Problem details -> Copy each line containing "computer" from the listing below.

* * * * * * * * *

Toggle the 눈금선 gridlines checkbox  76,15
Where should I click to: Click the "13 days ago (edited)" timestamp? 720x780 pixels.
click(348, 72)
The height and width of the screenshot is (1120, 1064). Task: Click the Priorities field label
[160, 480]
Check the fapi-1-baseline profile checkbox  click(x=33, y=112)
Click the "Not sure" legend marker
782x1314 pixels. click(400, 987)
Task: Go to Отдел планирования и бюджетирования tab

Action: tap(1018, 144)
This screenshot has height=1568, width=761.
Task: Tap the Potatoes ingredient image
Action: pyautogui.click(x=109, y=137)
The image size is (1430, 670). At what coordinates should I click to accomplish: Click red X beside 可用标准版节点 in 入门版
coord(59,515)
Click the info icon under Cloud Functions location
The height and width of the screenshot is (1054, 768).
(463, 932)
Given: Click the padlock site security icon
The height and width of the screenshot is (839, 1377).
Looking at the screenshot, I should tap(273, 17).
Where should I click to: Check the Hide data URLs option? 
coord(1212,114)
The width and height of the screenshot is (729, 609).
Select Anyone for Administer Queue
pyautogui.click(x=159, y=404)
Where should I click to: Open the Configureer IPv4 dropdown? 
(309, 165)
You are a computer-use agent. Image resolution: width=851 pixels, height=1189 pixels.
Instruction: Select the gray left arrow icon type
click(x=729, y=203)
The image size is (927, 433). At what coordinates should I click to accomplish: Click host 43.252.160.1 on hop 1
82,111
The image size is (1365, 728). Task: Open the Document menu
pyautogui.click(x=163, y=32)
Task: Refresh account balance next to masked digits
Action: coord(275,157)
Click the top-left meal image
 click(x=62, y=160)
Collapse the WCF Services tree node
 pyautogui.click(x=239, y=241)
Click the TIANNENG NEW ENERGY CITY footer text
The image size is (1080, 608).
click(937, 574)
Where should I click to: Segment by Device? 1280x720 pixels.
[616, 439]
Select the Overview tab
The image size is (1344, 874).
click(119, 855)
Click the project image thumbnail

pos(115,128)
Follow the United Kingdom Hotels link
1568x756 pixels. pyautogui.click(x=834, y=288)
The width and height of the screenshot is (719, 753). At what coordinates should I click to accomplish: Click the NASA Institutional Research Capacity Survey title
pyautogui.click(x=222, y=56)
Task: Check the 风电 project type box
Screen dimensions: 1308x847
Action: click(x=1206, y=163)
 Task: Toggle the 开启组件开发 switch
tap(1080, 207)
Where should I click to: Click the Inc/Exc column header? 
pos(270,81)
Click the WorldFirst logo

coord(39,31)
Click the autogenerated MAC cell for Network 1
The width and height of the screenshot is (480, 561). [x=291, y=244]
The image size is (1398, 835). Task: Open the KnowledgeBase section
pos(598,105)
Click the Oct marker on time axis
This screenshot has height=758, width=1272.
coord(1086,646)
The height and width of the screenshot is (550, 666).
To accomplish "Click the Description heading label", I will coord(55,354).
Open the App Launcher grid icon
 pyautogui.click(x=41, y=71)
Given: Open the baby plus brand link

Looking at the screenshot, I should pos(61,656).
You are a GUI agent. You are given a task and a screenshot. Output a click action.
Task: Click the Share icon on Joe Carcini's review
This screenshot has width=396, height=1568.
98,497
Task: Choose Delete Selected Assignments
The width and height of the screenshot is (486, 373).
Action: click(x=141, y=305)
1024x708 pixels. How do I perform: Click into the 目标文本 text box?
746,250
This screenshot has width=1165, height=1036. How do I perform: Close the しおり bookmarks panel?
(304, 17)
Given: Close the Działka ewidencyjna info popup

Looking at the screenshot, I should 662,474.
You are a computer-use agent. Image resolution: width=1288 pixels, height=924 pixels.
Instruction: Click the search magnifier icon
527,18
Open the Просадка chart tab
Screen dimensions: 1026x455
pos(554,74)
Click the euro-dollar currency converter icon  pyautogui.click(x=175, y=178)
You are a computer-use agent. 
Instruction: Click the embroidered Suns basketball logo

* * * * * * * * *

Result for this exercise ->
You are a computer-use agent. Image resolution: width=851 pixels, height=1189 pixels.
You are a computer-use agent. Image resolution: width=1288 pixels, height=924 pixels.
You are a computer-use agent. 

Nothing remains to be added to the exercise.